字体: 16 + -

第六章 武汉之行

    sat jul 18 07:20:11 cst 2015

    陈默到砖机上,如同换了一个新环境,对砖机上的工作流程一点也不了解,得要重新学。刚开始,有一个二十多岁的小伙子带他做,小伙子每天拉着平板车将砖机上出来的砖坯摆在上面,然后,将平板车上面的砖坯再按照一定的规律摆放在架台上。陈默跟着他在后面学。

    陈默年龄小,加之身体素质比较差,所以,陈默拉起平板车来晃晃悠悠,感觉特别吃力。一车两车还行,二十多车以后,他就感到浑身无力。最后,他想了一个办法,用绳索拴在车的两边,套在肩膀上,果然得到了事半功倍的效果。

    陈默刚开始学架砖,不能够随心所欲,砖坯摆的好好的,不一会儿,就从中间倒了一截,但他并不气馁,慢慢的研究,仔细的揣摩。

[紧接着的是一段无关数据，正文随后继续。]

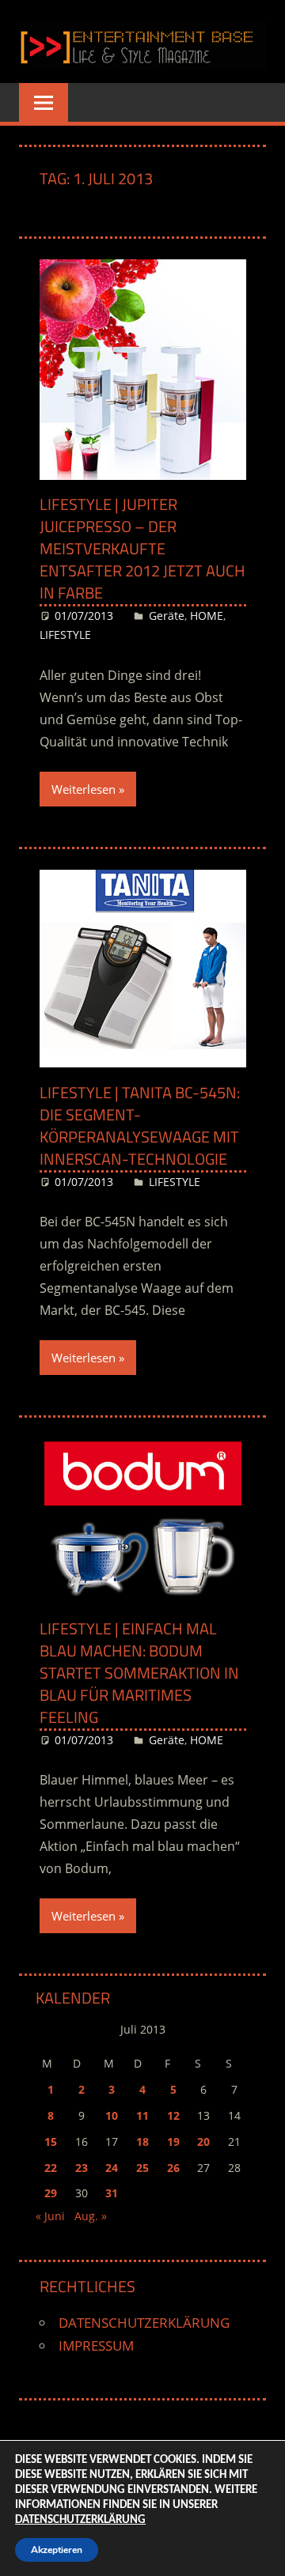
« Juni (50, 2215)
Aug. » (90, 2215)
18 (142, 2141)
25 (142, 2167)
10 (111, 2115)
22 (50, 2167)
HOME (206, 615)
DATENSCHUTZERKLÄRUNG (144, 2322)
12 (173, 2115)
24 (111, 2167)
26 (173, 2167)
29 (50, 2192)
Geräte (166, 615)
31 (111, 2192)
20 (203, 2141)
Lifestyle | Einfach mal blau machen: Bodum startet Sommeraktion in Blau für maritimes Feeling (139, 1672)
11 (142, 2115)
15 (50, 2141)
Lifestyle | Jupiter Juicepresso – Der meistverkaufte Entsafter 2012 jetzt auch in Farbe (142, 548)
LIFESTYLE (65, 634)
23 (81, 2167)
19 (173, 2141)
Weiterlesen (83, 789)
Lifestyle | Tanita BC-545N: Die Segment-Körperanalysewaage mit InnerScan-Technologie (140, 1125)
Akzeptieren (56, 2550)
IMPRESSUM (96, 2345)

几天后,就领略到了其中真正的要领,砖机包工头夸赞陈默聪明。

    在砖机上干活时间比在窑洞要长,每天早餐在吃饭前做四个小时,上午干一上午,中午吃过饭休息半小时,要做到晚上八点钟多,差不多到九点钟才下班,每天下来要干十六个钟头。

    砖机上的伙食也很差,比起窑洞要差很多,十天半个月都见不到荤腥。过度的疲劳让陈默眼睛都睁不开。下班以后,他倒在床上就睡着了。月明看砖机上伙食很差,有时会带一些营养品给儿子。

    砖机上还有一点不好,就是怕下雨。白天在太阳的暴晒下努力干活,晚上有时也未必能睡个安稳觉,一场大雨突然降临,就会把所有人从熟睡中拉醒过来,包工头扯着嗓子向大家传散消息,大家刻不容缓的从床上爬起来,飞奔到自己的工作区域,慌忙用塑料膜把自己白天架好的砖架盖起来,以免被大雨淋着,确定完全遮掩严实后才可以回房睡觉。

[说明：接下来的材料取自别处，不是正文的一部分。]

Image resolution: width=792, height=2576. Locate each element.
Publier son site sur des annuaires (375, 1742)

    在砖机上很少有闲的日子,大部分时间都在忙碌中度过,若是说有闲的时间,那就是老天爷下大雨,下小雨还不行,雨下小了还要穿着雨衣干活。偶尔有空闲,陈默就会怀恋上学时的情景,想起那些同窗挚友,他很想上学,但是他知道自己家庭的条件不允许,以致踏上了远离学校这条不归之路。他有时想,要是和黄婧比起来,自己算是幸运的了,黄婧为了给哥哥上学,主动提出退学,她小学二年级还没有读完就下学了。现实是多么的残酷啊!

    在这段辛劳的岁月中,时光就这样“快乐”的流逝着,突然有一天,陈默早晨醒来后发现砖机上所有的人都不见了,人都不知道什么时候离开了,包工头也不见了。

    窑主得知消息后,就想把砖机包给月明,月明觉得还不错就答应了。月明在家乡人缘极好,由于砖机上没人,他得回家找人到砖机上干活。

    几天后,月明带着一批人来了,大都是一些亲戚和一些邻居,周晓霞母子也来了。母亲告诉他,家里的田地没种了,希望在今年能多挣些钱。现在种地,地少了还赔本,还倒贴一个劳力,划不来。陈默家地少,所以就没种了。陈默觉得黄婧很可怜的,才十四岁,就到这种地方来干活。月明安排周晓霞和女儿给大伙做饭。

    月明带来的这些人都是生手,陈默这个时候倒成师傅了,每个人开始做事时,陈默都要一个一个的指导演习。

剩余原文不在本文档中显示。